Seasonal-Induced Insomnia and Its Effects on Mental Health
Changes in seasons will also have adverse effects on the levels of melatonin in your body. Melatonin is an essential hormone which is released at night by the pineal gland. It is designed to control the sleep-wake cycle. Interestingly enough, melatonin is synthesized from the availability of serotonin.
In essence, in order to have optimum levels of melatonin in your body, you will need to first of all synthesis enough serotonin.
And since your ability to produce the happiness hormone is significantly reduced during the cold winter and fall seasons, your body will also naturally fall short of producing adequate amounts of melatonin.
As a result, your sleep pattern starts to deviate and before you know it, you are dealing with insomnia. This will ultimately have adverse effects on your overall mental health.

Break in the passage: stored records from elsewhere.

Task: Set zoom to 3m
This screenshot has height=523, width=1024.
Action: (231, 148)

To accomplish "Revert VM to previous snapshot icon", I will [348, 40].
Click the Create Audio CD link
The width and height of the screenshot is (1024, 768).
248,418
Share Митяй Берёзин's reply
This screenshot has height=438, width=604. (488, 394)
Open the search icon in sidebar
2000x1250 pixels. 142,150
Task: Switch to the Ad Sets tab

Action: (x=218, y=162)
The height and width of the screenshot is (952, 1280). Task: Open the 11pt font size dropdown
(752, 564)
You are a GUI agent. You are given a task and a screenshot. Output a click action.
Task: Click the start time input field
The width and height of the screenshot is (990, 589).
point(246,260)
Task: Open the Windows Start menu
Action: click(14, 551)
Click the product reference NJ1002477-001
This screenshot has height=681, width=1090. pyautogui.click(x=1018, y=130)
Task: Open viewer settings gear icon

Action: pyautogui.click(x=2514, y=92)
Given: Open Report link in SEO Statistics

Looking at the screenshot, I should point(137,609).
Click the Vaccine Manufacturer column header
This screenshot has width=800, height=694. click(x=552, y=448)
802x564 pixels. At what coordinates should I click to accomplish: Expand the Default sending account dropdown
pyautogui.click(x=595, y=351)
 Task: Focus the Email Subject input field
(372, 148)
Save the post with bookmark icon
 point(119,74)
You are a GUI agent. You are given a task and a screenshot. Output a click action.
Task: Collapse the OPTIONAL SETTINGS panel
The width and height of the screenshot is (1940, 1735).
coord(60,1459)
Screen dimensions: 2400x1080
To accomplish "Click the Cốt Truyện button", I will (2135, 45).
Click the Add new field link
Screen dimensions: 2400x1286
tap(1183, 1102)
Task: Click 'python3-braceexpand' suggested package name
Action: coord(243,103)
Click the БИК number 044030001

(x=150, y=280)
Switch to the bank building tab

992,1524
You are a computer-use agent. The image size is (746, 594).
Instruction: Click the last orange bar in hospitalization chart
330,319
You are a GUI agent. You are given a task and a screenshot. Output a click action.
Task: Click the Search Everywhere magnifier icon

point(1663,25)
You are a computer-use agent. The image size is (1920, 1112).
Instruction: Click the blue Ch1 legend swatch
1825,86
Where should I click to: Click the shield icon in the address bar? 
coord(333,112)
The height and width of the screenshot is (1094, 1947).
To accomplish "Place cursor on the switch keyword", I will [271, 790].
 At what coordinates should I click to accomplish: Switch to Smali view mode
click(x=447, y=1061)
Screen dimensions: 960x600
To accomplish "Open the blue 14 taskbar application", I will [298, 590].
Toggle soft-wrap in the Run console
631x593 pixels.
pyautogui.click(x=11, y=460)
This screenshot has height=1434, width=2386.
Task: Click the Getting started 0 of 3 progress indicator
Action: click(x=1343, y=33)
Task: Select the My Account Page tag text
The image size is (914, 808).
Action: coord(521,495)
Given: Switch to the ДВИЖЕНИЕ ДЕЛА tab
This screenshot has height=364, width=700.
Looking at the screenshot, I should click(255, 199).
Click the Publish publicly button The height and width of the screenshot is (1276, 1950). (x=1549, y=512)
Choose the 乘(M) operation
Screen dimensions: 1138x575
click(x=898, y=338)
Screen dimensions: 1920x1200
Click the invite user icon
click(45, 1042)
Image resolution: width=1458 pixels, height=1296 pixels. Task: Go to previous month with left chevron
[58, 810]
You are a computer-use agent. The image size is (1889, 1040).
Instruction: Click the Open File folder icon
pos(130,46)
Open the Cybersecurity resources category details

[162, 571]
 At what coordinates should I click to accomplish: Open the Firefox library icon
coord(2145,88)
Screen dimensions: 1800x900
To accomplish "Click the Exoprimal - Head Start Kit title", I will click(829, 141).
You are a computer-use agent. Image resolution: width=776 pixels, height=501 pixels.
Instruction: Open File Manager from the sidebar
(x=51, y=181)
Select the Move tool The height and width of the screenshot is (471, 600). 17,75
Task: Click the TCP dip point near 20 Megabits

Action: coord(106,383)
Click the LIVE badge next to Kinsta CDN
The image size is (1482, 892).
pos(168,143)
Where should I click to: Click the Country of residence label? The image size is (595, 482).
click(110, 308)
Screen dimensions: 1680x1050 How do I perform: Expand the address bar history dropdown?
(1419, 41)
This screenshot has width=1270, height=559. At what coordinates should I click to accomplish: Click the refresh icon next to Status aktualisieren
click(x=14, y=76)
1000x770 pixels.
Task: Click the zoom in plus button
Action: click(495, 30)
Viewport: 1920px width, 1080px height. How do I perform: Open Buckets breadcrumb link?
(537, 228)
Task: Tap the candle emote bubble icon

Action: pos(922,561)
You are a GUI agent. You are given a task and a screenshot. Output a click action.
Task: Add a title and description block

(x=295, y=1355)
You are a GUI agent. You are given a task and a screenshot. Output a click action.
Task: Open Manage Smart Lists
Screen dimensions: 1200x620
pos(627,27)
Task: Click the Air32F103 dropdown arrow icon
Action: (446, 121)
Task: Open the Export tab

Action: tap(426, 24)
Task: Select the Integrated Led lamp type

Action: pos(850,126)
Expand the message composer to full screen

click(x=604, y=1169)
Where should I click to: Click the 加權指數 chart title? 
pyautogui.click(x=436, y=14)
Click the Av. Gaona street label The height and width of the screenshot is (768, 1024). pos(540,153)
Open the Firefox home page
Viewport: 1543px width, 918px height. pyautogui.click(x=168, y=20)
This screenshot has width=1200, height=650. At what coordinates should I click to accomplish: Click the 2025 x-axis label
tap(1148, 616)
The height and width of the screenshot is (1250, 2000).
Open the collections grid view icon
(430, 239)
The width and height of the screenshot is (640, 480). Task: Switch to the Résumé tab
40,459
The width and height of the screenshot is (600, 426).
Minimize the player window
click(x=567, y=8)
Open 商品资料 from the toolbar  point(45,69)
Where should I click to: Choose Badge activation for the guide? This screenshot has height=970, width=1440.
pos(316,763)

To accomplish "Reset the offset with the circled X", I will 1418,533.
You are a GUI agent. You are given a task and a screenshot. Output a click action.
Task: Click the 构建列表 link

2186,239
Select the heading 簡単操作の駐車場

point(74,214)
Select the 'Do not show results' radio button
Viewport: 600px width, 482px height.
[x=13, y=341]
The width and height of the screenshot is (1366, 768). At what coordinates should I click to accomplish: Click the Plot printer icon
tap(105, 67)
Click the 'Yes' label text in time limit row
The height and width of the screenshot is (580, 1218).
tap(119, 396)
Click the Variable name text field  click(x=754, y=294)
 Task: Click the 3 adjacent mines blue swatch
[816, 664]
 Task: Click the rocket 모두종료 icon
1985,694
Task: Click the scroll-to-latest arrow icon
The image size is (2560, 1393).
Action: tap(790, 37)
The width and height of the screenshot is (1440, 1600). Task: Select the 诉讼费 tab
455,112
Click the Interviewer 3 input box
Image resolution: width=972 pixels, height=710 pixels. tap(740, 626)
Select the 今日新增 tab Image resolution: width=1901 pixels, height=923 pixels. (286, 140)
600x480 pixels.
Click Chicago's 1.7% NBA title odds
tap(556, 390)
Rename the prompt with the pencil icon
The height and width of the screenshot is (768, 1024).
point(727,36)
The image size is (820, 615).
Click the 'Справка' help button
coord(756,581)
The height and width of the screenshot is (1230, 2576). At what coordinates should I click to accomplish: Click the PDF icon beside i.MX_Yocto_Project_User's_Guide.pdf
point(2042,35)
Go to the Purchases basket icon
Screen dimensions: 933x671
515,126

Practical Tips to Ease SAD
As noted above, seasonal affective disorder is something so common so you shouldn’t be ashamed about it. Here are a few practical tips that you can use to deal with it:
1. Light Up Your Spaces
There is just something about a well lit room or space that always seem to brighten the mood. You can even buy specialized light therapy boxes designed to deal with several cases of SAD. The boxes are designed to mimic the natural light of the sun, something that can positively help improve serotonin production in your body.
2. Keep Yourself Busy
When your mind is fully focused on other things, then it’s easier to adapt to the changes in seasons better. You don’t even have to do too much. Going to the gym for example or even running in a home-based treadmill can do your body wonders.
3. Take a Vacation
Just because its winter in your country does not mean its winter everywhere else in the world. If you have the means, you can escape the harsh weather and it’s SAD by taking a vacation in a sunny paradise somewhere in the tropics.
4. Talk to Someone
If indeed you realize that your SAD is getting severe by the day, it may be a good idea to talk to a therapist. Mental health starts very small but it can progress fast. The last thing you want is to get deep into depression just because it’s cold outside. Winters can be pretty long and you will need an expert therapist to get you through this. Do not be afraid to ask for assistance.